Rewrite the records starting at the line containing "Given: Open PDF settings gear" and ending at the line containing "coord(301,47)" as a two-column CSV with columns input and output. Give one row per record, with its text under input and its answer under output, each in a single quoted field with line breaks replaced by spaces.

EXERCISE MATERIAL —
::::::

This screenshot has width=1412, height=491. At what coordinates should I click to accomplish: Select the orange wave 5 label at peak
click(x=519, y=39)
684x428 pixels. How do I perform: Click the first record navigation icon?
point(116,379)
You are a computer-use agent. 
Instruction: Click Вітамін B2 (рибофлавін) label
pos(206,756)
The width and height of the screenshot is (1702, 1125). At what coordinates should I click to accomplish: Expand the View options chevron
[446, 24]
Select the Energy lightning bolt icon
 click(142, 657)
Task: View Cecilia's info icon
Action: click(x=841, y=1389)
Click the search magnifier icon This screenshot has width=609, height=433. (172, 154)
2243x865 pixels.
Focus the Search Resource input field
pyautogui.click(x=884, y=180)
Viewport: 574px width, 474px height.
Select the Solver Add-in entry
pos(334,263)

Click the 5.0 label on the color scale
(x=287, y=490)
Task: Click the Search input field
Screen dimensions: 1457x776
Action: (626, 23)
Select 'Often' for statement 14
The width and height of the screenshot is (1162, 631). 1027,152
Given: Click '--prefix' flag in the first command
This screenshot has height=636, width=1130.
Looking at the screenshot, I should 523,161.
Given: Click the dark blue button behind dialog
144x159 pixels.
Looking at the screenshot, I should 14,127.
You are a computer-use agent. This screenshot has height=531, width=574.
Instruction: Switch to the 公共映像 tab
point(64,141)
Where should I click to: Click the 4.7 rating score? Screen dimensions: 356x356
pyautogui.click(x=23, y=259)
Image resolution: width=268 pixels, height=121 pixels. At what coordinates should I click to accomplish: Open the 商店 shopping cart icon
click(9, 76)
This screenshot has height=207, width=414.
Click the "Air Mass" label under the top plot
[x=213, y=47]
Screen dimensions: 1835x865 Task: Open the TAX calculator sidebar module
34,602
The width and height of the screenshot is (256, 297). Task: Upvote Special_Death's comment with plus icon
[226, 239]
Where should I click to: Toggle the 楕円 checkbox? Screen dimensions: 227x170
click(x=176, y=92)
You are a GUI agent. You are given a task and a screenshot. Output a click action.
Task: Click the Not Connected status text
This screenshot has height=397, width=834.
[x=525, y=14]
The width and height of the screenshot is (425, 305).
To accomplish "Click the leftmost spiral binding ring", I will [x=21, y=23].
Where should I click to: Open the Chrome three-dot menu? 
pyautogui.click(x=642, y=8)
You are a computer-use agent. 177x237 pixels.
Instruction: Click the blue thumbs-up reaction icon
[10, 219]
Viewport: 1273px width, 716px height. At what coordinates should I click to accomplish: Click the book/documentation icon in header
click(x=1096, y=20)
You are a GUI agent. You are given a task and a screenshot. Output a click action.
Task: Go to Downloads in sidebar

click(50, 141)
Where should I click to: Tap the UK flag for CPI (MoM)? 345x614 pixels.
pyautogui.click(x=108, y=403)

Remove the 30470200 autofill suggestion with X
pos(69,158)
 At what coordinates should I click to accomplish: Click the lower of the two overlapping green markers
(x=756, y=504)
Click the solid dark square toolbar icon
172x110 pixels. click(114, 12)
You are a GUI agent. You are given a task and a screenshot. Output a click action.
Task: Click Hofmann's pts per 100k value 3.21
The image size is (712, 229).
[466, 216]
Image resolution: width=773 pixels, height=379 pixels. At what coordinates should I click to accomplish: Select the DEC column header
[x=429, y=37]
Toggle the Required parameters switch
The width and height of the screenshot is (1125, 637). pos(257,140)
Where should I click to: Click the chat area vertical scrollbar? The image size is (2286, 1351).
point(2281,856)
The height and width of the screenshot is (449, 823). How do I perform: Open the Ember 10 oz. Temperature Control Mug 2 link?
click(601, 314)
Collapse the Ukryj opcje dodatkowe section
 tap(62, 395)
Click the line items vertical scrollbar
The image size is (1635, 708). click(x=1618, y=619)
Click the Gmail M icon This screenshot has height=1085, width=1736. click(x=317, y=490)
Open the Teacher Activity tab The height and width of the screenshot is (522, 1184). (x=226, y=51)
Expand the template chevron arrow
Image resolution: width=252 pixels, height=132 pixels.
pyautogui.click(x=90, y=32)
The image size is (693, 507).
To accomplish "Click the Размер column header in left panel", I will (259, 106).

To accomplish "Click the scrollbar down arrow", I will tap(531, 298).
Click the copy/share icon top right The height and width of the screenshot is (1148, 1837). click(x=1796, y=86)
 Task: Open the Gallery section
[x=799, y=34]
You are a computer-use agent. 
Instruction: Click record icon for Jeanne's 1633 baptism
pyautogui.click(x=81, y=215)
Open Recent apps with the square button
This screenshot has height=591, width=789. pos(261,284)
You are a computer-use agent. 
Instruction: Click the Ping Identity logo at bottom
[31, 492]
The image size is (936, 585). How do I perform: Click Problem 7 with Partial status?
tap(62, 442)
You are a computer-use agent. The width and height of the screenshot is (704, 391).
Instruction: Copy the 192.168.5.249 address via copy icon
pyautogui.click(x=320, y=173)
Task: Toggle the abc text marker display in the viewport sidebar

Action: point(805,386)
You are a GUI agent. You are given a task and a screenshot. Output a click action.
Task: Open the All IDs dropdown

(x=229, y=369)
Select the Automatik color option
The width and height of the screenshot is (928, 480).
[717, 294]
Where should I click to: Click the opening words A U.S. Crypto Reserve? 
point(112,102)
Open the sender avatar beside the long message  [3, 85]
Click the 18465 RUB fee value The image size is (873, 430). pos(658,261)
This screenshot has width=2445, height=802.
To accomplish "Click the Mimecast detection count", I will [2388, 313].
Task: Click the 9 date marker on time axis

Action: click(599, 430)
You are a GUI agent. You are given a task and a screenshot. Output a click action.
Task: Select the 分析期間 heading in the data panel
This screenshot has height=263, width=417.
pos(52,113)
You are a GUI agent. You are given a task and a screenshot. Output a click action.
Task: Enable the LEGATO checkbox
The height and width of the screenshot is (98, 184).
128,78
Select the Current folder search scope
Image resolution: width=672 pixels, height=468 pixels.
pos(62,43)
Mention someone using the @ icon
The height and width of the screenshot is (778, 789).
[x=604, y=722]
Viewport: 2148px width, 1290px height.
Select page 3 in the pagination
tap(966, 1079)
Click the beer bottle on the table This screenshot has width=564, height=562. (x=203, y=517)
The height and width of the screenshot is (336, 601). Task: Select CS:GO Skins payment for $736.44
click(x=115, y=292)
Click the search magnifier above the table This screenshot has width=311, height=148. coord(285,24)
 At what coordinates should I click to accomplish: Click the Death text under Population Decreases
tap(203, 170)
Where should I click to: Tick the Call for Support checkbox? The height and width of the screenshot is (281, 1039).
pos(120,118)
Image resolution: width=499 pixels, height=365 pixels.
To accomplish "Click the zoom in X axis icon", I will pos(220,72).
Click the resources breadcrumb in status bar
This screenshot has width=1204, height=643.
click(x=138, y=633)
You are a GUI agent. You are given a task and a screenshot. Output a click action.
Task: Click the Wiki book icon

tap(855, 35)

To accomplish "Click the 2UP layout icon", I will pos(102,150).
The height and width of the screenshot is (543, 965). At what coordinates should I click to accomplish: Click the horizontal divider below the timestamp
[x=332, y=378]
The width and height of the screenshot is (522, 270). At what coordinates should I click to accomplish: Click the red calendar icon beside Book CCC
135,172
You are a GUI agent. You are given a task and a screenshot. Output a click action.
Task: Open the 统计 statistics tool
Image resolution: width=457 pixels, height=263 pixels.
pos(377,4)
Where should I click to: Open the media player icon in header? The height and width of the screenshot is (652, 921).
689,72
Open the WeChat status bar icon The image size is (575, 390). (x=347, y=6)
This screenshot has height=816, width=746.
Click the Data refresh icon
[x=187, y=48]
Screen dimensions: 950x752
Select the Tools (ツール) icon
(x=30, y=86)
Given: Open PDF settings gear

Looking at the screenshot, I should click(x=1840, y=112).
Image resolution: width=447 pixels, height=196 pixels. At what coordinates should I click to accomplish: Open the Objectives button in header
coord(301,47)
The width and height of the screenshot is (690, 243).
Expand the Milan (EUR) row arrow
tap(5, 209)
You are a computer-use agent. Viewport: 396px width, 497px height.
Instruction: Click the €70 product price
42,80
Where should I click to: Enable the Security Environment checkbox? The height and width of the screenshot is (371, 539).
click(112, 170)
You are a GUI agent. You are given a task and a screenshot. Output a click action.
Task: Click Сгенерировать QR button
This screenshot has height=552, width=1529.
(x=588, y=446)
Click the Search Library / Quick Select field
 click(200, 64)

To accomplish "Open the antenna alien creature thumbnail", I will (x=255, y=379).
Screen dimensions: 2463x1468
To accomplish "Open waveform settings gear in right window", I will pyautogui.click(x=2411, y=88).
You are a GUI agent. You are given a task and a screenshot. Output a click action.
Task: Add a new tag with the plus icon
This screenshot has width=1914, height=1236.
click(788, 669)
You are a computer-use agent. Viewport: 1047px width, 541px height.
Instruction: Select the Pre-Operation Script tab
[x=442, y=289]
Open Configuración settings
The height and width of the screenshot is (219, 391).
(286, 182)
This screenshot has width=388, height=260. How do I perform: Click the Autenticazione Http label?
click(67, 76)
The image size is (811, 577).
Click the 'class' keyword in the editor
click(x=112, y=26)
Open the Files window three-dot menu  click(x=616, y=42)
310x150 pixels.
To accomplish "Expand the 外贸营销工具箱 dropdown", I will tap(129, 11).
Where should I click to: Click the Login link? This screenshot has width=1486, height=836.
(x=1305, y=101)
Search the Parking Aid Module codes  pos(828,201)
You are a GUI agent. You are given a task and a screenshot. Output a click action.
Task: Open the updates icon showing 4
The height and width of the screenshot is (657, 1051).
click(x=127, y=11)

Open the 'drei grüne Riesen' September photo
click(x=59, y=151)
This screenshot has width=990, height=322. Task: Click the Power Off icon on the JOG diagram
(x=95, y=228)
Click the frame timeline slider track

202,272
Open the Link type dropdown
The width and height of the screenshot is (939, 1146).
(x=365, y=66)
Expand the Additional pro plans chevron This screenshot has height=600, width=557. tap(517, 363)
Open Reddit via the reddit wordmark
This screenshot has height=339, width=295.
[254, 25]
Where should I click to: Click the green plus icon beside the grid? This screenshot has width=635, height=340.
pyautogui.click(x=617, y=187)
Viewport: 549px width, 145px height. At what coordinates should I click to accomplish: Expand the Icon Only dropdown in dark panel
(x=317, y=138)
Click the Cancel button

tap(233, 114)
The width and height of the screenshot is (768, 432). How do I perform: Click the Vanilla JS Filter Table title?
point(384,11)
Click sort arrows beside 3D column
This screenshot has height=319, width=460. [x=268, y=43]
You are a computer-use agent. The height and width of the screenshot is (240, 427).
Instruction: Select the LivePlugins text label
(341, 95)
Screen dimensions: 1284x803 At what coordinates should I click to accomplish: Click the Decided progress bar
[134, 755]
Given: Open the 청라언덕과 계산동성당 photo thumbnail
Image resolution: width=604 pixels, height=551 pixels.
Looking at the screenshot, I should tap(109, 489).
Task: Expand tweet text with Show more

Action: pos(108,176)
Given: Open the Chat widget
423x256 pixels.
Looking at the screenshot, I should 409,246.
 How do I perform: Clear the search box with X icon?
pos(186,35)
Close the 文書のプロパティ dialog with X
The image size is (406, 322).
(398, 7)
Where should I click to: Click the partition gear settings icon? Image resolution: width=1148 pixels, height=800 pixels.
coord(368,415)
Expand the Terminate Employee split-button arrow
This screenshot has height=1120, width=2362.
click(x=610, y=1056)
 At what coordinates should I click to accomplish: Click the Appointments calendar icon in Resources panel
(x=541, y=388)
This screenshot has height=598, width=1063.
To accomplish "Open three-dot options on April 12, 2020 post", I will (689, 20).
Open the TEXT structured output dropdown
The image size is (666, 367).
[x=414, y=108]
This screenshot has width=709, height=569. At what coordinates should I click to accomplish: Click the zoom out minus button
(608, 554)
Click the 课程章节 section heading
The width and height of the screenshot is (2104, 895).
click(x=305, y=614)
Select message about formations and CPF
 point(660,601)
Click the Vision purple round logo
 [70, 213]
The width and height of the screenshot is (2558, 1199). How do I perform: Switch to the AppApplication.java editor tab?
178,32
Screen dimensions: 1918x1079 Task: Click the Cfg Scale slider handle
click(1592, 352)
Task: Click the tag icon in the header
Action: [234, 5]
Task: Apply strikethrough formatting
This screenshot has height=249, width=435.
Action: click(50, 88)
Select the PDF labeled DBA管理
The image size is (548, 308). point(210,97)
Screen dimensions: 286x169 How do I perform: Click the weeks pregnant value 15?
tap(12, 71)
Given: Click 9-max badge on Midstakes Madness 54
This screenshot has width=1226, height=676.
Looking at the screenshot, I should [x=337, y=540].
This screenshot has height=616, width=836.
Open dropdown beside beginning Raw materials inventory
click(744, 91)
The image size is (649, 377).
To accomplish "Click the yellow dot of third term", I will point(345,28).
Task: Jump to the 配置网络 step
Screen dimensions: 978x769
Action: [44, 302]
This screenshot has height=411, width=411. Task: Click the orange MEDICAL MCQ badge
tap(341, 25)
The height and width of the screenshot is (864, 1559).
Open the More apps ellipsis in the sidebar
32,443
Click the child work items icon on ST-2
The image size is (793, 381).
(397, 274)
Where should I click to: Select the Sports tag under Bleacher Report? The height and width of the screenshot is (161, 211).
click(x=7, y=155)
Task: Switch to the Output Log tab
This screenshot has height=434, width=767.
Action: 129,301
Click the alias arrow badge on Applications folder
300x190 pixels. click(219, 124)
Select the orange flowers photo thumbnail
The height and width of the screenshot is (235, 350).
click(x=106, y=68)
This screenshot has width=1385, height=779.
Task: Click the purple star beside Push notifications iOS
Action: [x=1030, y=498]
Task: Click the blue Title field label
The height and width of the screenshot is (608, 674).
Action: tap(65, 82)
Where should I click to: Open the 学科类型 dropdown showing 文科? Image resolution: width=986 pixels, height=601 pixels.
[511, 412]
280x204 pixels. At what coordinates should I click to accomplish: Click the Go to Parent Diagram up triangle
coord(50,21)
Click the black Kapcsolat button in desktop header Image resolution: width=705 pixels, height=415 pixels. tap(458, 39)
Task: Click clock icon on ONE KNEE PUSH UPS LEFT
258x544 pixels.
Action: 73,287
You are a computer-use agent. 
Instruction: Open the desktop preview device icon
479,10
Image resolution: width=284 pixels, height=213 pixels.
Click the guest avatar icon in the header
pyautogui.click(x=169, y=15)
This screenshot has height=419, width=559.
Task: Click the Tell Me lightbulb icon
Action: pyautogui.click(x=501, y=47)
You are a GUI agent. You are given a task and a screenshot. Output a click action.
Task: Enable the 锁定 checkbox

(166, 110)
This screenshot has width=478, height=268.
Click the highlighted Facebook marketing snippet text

::::::

WRITTEN RESPONSE —
input,output
"Given: Open PDF settings gear","Looking at the screenshot, I should click(x=1840, y=112)."
"Image resolution: width=447 pixels, height=196 pixels. At what coordinates should I click to accomplish: Open the Objectives button in header","coord(301,47)"